NICOTINE-INDUCED RESPONSE IN GUINEA-PIG AORTA ENHANCED BY GONIOPORA TOXIN

Abstract

The possible involvement of Na action potentials in sympathomimetic effects of nicotine was investigated in isolated guinea pig aortas. Goniopora toxin (GPT), a polypeptide isolated from coral, was used to increase the Na influx through the fast Na channel of the postganglionic sympathetic nerves; tetrodotoxin (TTX) was used to block this flux. Nicotine (10-300 .mu.M) produced sympathetic nerve-mediated contractions in a concentration-dependent manner. GPT (30 nM) enhanced the responses to nicotine over the entire range of concentrations tested, yet there was no effect on resting tension. Such an effect of GPT was concentration-dependent and was apparent in concentrations > 10 nM. GPT had no effect on the responses to exogenously applied norepinephrine.
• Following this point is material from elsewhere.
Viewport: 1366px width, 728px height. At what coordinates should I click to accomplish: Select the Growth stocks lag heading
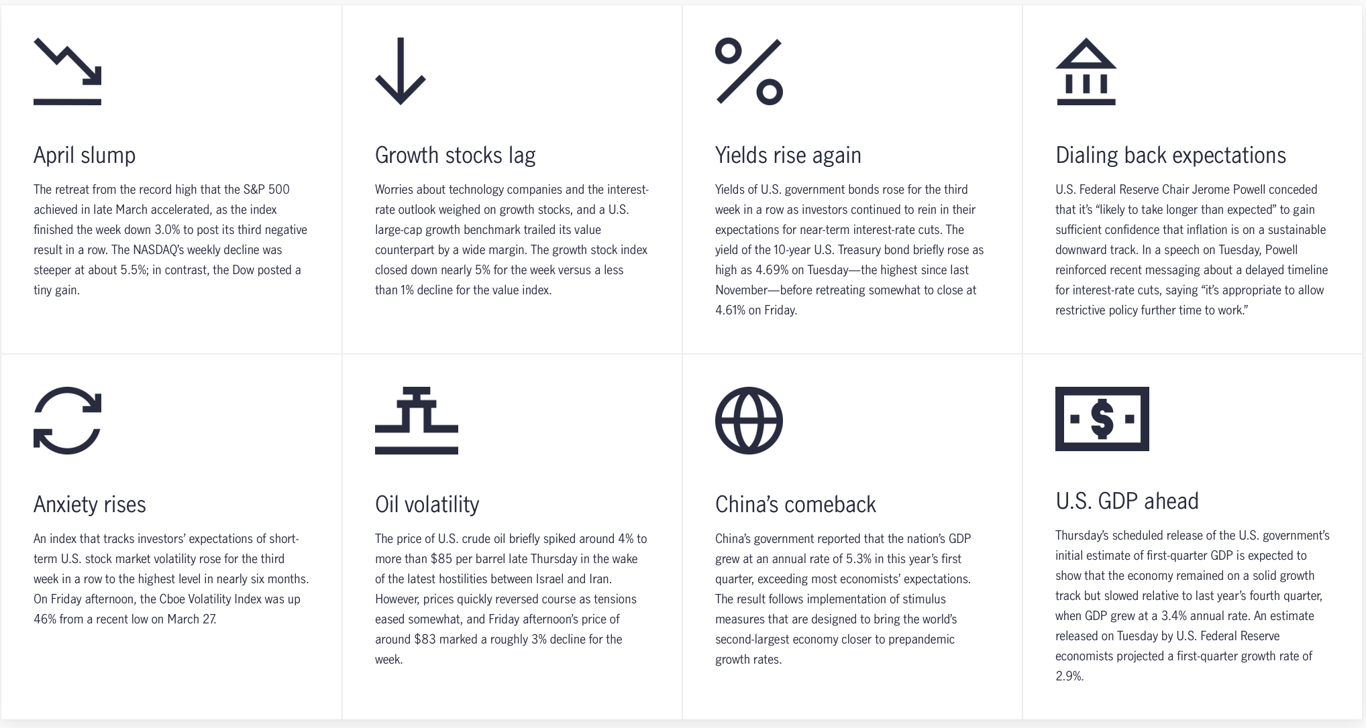point(455,155)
TTX (100 nM) abolished this potentiating effect of GPT but did not inhibit the usual nicotine-induced responses. The 3H-efflux induced by nicotine (100 .mu.M) in the preparations preincubated with [3H]norepinephrine was not significantly inhibited by TTX (100 nM). GPT (30 nM) markedly augmented nicotine-induced 3H-efflux and TTX prevented this effect of GPT. The augmentation of the nicotine-induced response by GPT in isolated guinea pig aortas may be due to a prolongation of the duration of the presynaptic action potential. The effects of nicotine on adrenergic nerve terminals may involve 2 mechanisms: one mediated by Na action potentials and one independent of these action potentials.